Gluten Ataxia – Passive Transfer in a Mouse Model (1)
Celiac disease [CD] is accompanied by the production of anti- gliadin (AGA) and anti-tissue transglutaminase (TGase2) antibodies. Gluten ataxia (GA) was described as patients with idiopathic ataxia presenting with circulating AGA antibodies.
Two rodent models spontaneously develop type 1 diabetes, the nonobese diabetes (NOD) mice and BioBreeding (BB) rats. As diabetes is highly associated with CD, these animal models are interesting for the study of autoimmune pathologies correlated with gluten sensitivity. They do not, however, show any mucosal intestinal alterations or anti-AGA or anti-TGase2 antibodies. NOD mice do produce anti-GAD and anti-insulin antibodies.
Two sera samples from patients with CD without neurological complications but positive for anti-neural antibodies showed a mild effect that reached statistical significance for the CD2 serum at 3 h after injection. GA patient was positive for AGA and anti-neural IgG antibodies. Staining with the serum CD1 was restricted to the nuclei, serum CD2 showed the same nuclear staining with a mild cytoplasmic staining, whereas the GA patient’s serum showed a diffused cytoplasmic but no nuclear staining.
The two purified antibodies were injected separately, into mice lateral brain ventricle, and motor performance of the injected animals was measured on the rotarod at 1, 3, 6, and 24 h after injection. Mice tested on the elevated plus maze (3 h after injection) showed a mild increase in anxiety compared to mice treated with bac1, but the difference was not statistically significant.

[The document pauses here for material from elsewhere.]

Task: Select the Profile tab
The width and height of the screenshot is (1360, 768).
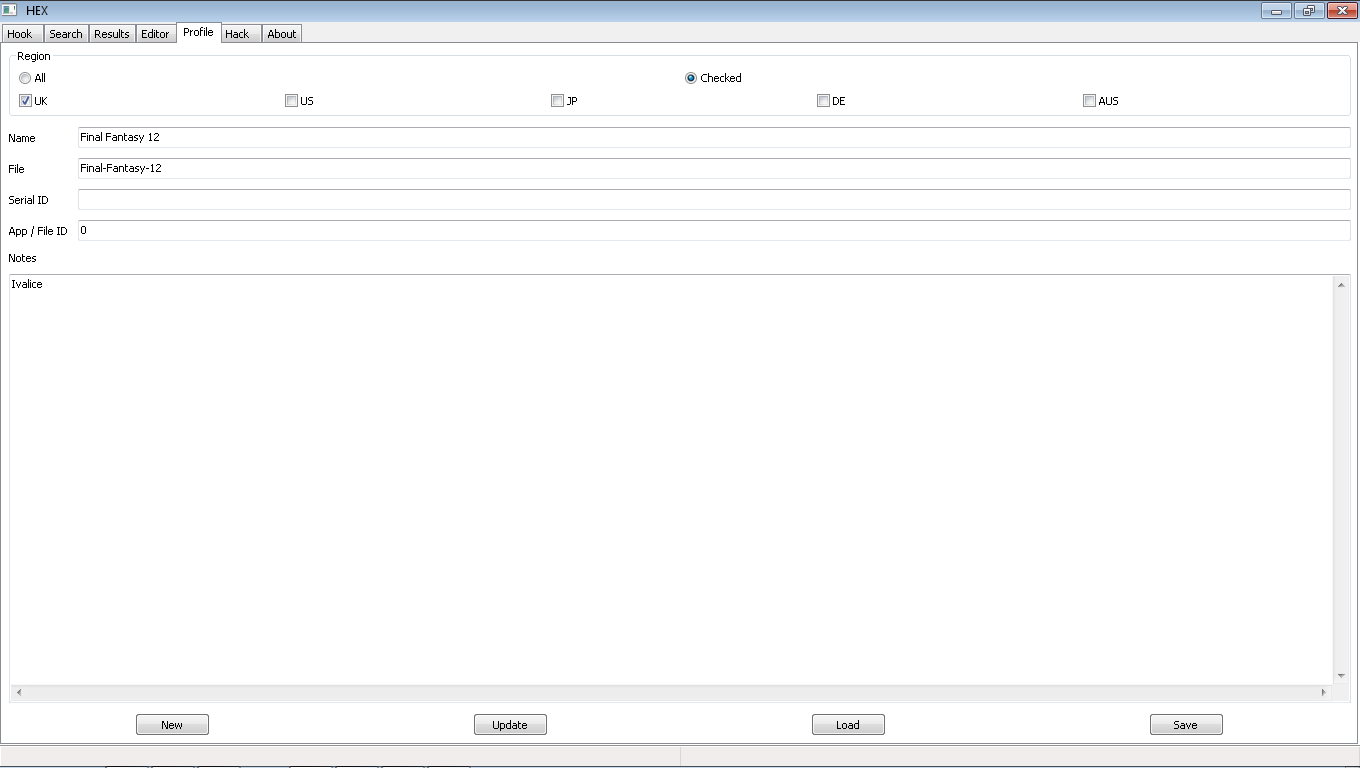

The light–dark box test, run 4 h after antibodies injection, did not show significant differences between the two anti-TGase2 antibodies and the control bac1, besides a small anxiogenic effect of class1. In the open field test, carried out 5 h after injection, the distance covered and the thigmotaxis parameter were not different among mice treated with the three antibodies
In GA patients there are deposits of anti-TGase2 antibodies on brain vessels,28 supporting the hypothesis that both class1 and class2 anti-TGase2 antibodies affect the functioning of the blood–brain barrier. It would be interesting to inject AGA, anti-TGase2, and anti-neural antibodies in animal models, such as NOD mice, to prove their pathogenicity in a situation more analogous to human gluten sensitivity.